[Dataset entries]
──────────────────────────────

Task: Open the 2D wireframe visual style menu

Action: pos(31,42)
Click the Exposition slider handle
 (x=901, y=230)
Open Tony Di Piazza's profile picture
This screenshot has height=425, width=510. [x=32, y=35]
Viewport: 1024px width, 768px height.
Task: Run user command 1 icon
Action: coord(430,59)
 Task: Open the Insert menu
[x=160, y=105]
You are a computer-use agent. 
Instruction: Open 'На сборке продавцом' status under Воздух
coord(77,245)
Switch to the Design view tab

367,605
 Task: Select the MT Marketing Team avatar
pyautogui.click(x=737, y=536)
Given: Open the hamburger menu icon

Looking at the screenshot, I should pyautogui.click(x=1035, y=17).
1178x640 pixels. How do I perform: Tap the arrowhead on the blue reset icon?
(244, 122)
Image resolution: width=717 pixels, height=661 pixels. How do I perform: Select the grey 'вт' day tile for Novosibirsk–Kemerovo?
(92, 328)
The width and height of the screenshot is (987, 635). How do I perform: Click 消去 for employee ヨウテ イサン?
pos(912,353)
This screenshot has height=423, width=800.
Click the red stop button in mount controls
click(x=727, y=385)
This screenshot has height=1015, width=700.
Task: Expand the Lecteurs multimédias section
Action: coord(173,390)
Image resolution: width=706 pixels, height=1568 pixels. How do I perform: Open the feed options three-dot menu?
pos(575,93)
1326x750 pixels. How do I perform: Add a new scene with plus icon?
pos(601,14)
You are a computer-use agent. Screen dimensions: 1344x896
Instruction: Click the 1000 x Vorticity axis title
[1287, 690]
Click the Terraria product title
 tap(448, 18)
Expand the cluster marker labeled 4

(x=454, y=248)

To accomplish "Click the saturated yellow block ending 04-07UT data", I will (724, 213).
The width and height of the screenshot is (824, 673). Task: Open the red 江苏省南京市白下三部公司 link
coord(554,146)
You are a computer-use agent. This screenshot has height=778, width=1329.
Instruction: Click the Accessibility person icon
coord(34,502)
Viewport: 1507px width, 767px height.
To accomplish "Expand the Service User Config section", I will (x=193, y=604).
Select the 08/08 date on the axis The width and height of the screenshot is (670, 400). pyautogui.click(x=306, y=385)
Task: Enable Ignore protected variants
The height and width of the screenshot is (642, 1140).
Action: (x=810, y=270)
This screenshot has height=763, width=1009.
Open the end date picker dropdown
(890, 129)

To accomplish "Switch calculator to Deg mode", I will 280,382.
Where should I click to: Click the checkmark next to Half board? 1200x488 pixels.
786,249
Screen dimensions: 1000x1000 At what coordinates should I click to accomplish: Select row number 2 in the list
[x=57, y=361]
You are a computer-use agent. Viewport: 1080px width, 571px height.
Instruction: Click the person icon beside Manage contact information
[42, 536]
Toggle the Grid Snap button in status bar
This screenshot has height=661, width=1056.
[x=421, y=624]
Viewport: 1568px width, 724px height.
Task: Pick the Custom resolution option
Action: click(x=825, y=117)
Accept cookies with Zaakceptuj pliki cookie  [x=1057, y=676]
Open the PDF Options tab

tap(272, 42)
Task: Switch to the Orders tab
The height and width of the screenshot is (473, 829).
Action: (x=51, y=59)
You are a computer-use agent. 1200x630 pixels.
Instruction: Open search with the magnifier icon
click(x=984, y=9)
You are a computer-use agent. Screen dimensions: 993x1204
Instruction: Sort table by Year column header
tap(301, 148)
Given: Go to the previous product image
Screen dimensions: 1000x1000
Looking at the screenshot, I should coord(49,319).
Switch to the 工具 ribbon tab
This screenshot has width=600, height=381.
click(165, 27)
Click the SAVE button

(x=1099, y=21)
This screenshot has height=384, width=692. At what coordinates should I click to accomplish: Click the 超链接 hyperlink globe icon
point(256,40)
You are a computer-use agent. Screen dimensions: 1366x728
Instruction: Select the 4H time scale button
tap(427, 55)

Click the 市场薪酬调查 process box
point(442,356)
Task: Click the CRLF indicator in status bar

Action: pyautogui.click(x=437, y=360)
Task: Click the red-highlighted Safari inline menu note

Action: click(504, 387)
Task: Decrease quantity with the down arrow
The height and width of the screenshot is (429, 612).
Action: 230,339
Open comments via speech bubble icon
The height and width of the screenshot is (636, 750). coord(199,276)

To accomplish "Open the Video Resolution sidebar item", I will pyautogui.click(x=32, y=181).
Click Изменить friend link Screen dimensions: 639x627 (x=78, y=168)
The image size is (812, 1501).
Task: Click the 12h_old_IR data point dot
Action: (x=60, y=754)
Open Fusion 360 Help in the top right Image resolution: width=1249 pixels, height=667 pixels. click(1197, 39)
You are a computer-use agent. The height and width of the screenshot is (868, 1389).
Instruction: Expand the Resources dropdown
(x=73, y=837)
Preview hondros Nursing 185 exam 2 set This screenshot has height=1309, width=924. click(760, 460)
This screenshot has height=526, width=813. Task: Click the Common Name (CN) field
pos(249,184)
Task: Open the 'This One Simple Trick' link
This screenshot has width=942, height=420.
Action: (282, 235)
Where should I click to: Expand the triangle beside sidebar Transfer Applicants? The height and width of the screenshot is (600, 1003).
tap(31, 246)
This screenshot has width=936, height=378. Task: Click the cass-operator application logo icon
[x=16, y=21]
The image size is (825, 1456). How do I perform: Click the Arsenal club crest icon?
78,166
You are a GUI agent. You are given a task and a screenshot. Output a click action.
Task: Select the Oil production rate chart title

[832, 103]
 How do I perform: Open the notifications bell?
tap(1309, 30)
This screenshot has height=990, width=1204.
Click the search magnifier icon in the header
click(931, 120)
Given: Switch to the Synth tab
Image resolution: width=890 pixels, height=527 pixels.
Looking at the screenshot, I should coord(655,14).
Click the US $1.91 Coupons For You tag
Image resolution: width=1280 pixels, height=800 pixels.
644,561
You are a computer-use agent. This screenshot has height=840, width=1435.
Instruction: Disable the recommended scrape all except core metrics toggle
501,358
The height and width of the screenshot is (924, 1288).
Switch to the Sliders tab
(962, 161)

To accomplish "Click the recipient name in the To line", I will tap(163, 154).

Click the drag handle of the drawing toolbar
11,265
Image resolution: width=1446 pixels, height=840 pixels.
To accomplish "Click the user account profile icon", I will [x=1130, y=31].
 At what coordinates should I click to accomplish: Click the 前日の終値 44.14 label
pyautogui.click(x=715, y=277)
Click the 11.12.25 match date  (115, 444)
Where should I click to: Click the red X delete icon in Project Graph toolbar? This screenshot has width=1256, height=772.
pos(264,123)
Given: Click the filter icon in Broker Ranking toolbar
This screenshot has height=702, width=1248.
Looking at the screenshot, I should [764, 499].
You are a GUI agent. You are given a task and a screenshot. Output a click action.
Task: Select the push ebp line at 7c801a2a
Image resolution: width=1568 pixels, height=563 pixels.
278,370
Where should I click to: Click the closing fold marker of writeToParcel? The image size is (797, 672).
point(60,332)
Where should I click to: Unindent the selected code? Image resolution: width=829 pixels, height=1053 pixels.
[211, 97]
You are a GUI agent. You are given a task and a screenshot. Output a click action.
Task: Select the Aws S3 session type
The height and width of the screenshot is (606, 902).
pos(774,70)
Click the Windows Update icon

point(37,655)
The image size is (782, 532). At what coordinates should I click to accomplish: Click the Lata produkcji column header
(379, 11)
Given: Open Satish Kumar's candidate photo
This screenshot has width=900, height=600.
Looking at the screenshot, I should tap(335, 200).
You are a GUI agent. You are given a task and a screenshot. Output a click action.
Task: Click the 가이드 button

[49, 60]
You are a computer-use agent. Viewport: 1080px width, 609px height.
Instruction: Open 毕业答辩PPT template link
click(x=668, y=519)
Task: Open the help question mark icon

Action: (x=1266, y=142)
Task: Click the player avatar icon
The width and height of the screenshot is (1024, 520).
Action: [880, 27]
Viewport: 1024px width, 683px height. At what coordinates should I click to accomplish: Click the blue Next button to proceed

──────────────────────────────

Task brief.
Print, from the entries above, the line with "This screenshot has height=763, width=1009.", the line with "Given: Go to the previous product image" and all lines between them, exactly and with nothing else.

Output of the task.
This screenshot has height=763, width=1009.
Open the end date picker dropdown
(890, 129)

To accomplish "Switch calculator to Deg mode", I will 280,382.
Where should I click to: Click the checkmark next to Half board? 1200x488 pixels.
786,249
Screen dimensions: 1000x1000 At what coordinates should I click to accomplish: Select row number 2 in the list
[x=57, y=361]
You are a computer-use agent. Viewport: 1080px width, 571px height.
Instruction: Click the person icon beside Manage contact information
[42, 536]
Toggle the Grid Snap button in status bar
This screenshot has height=661, width=1056.
[x=421, y=624]
Viewport: 1568px width, 724px height.
Task: Pick the Custom resolution option
Action: click(x=825, y=117)
Accept cookies with Zaakceptuj pliki cookie  [x=1057, y=676]
Open the PDF Options tab

tap(272, 42)
Task: Switch to the Orders tab
The height and width of the screenshot is (473, 829).
Action: (x=51, y=59)
You are a computer-use agent. 1200x630 pixels.
Instruction: Open search with the magnifier icon
click(x=984, y=9)
You are a computer-use agent. Screen dimensions: 993x1204
Instruction: Sort table by Year column header
tap(301, 148)
Given: Go to the previous product image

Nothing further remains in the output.